→ GESTELLTE AUFGABE 1: Was bildete laut dem Auszug über den Schwarzwälder dessen Haupternährungszweig?
→ GESTELLTE AUFGABE 2: Gib aus dem Auszug über den Schwarzwälder die Stelle von „Wie kam es aber, daß“ bis einschließlich „Boden zu bauen.“ wortwörtlich wieder.

Wie kam es aber, daß gerade der von der Welt meist abgeschlossene, nur für sich lebende Schwarzwälder auf diesen Industriezweig verfiel und darin geradezu Erstaunliches leistete? Was war und was trieb er bisher? Bis zum Ende des 16.und 17. Jahrhundert lebte der Schwarzwälder ohne alle Industrie. Landwirtschaft und Viehzucht bildeten den Haupternährungszweig des Schwarzwälders. Er glaubte genug Kenntnisse zu besitzen, wenn er verstand seine Kühe zu melken und den spärlichen Hafer auf kargem Boden zu bauen.
Fast nie verließ er seine gebirgige Heimat. Unter allen Bewohnern des Landes hielt er am zähesten an der von den Väter vererbten einfachen Sitte und Kleidung. Unter seinem Kittel von Zwillich lag ein ebenso rauhes Hemd, das den Hals unbedeckt ließ oder etwa an Festtagen mit einem rauhen, schwarzen Flore geschmückt war, dessen Schleifen über den Rücken hinab hingen. Auf die Brust senkte sich ein langer Spitzbart. Gefaltete Beinkleider von schwarzen Zwillich und Strümpfe von weißer Leinwand, die sich in den Schuhen von Holz verloren, waren die Bestandteile der übrigen Kleidung.

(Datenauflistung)
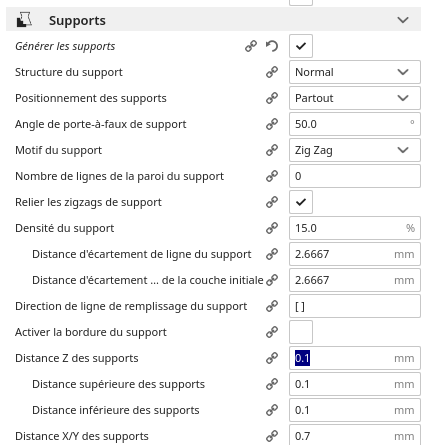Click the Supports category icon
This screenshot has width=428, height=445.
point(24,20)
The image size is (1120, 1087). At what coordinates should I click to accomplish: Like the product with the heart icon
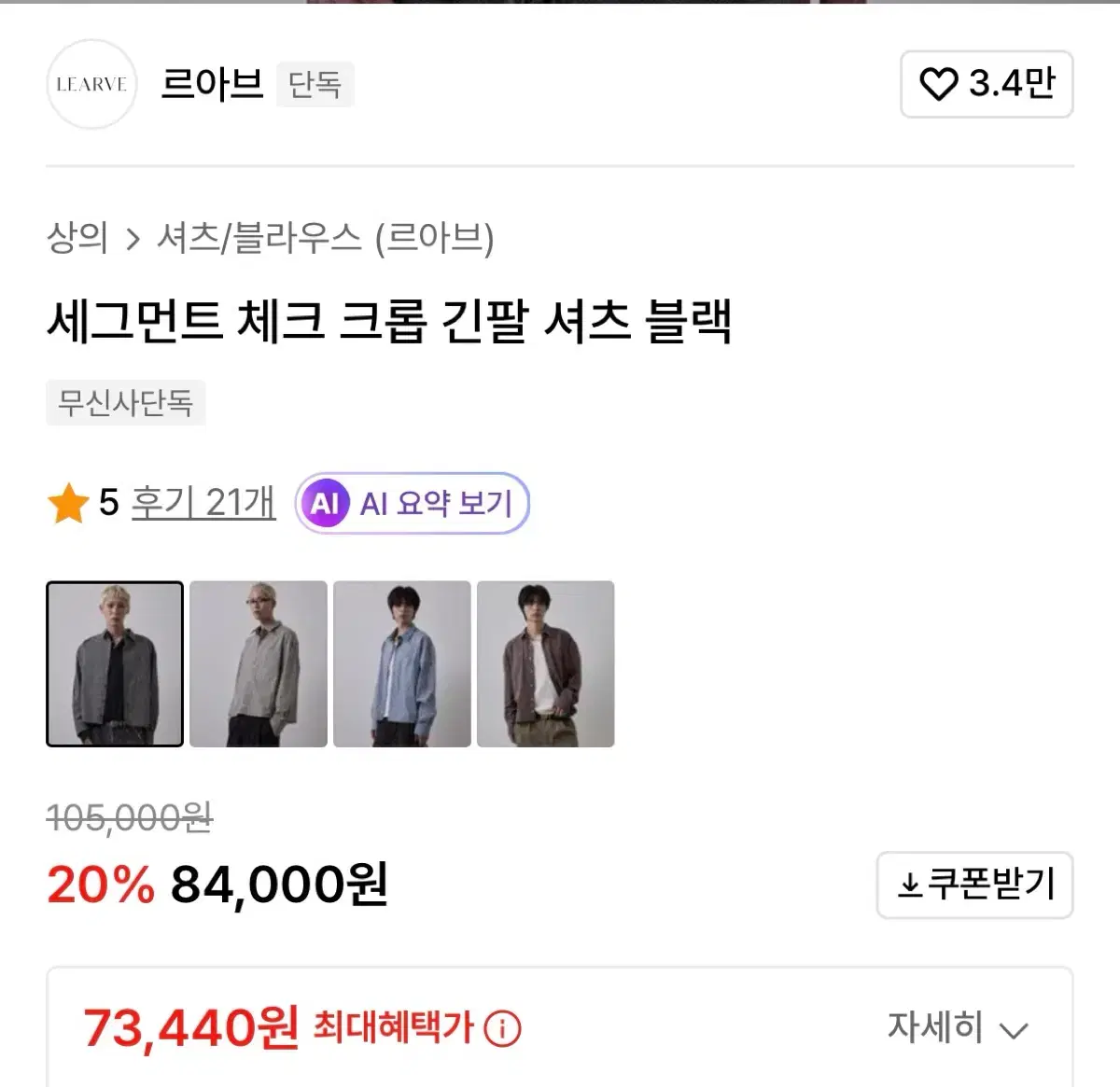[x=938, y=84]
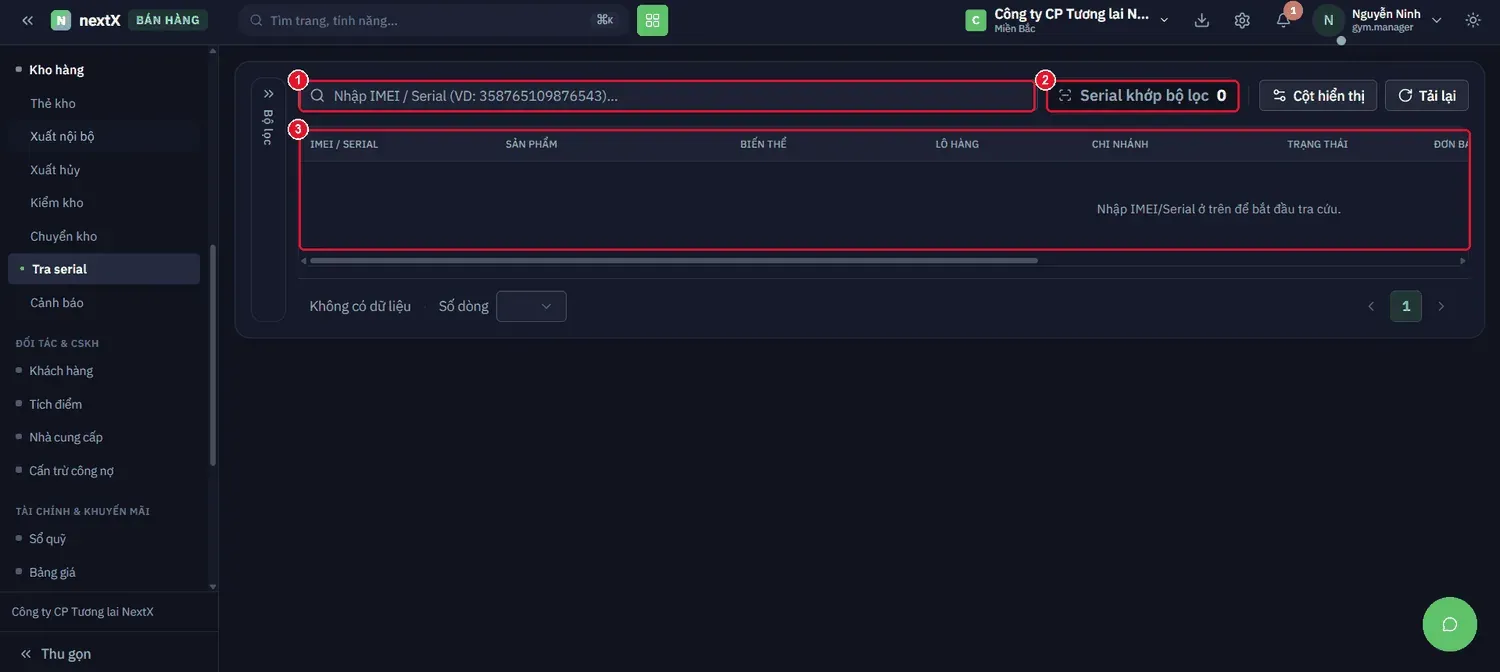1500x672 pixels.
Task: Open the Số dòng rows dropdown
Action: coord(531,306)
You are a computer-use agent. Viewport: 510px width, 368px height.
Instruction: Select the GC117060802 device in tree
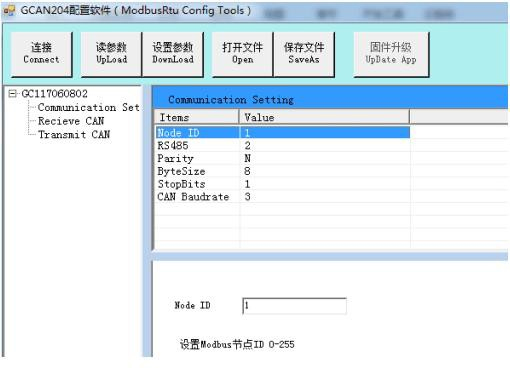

→ LÖSUNG DER AUFGABE 1: Landwirtschaft und Viehzucht.

→ LÖSUNG DER AUFGABE 2:
Wie kam es aber, daß gerade der von der Welt meist abgeschlossene, nur für sich lebende Schwarzwälder auf diesen Industriezweig verfiel und darin geradezu Erstaunliches leistete? Was war und was trieb er bisher? Bis zum Ende des 16.und 17. Jahrhundert lebte der Schwarzwälder ohne alle Industrie. Landwirtschaft und Viehzucht bildeten den Haupternährungszweig des Schwarzwälders. Er glaubte genug Kenntnisse zu besitzen, wenn er verstand seine Kühe zu melken und den spärlichen Hafer auf kargem Boden zu bauen.